GIVEN TEXT:
*** Begin section ***
Massachusetts newspaper editor

Hulda Barker Loud (September 13, 1844 – April 6, 1911) was an American newspaper editor and publisher in Massachusetts who was an advocate for labor rights and equal rights for women.

==Career==
Hulda Barker Loud was born in East Abington (now Rockland), Massachusetts, to Reuben Loud and Betsey (Whiting) Loud. She went to public schools until, at eighteen, she became a schoolteacher. She taught in her home town the next twenty-two years, and for fifteen years she was the principal of a grammar school. A strong advocate for equal rights and pay for women, she convinced the school board that she should be paid the same salary as a man.
*** End section ***
SOURCE INFORMATION:
*** Begin section ***
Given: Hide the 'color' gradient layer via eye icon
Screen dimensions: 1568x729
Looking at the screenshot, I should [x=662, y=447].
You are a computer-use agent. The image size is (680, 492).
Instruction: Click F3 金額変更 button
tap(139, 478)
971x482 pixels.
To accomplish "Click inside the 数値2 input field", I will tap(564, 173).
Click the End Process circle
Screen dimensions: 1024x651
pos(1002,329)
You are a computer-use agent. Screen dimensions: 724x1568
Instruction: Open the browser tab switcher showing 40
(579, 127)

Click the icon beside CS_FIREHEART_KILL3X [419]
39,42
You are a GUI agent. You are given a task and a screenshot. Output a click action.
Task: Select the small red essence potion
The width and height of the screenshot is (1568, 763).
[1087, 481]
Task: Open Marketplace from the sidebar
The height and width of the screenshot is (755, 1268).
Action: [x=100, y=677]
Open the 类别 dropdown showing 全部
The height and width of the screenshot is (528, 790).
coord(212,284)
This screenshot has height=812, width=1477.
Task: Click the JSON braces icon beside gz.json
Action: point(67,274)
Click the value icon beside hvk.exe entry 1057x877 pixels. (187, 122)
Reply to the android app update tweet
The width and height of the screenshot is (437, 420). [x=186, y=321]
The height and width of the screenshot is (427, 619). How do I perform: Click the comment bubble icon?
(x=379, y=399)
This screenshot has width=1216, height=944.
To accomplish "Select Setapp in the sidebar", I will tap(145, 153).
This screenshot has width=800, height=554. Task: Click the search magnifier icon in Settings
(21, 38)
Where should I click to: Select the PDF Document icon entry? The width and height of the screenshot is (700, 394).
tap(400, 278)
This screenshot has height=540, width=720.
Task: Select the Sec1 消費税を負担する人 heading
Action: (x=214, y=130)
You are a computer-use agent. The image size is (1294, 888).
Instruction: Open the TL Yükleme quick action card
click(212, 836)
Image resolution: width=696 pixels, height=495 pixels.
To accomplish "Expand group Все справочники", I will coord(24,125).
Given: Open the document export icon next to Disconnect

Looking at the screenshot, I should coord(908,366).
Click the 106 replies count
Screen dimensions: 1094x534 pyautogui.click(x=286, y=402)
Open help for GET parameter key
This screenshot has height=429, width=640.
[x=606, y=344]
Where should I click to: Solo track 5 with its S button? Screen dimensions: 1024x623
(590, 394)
*** End section ***
INSTRUCTIONS:
1) According to the biographical text on Hulda Barker Loud, for how many years was she the principal of a grammar school?
2) Continue the biographical text on Hulda Barker Loud, picking up after its final sentence.

PER-TASK ANSWERS:
1) Fifteen years.

2)
In 1884, a local paper was founded and she became editor-in-chief. She named the paper The Independent. Five years later, she bought the business, which encompassed both the newspaper and a job-printing shop. She used the paper to champion equal rights for women and labor rights.

Loud served on the school board for three years (1887–90) and addressed the town meetings on local issues. She represented the Knights of Labor at the 1888 International Council of Women meeting in Washington, D.C.

Loud died in Rockland on April 6, 1911, at the age of 66.

==Family==
Loud lived on her mother's farm. In 1891, she adopted two grand-nephews, Ralph and Carl Powers.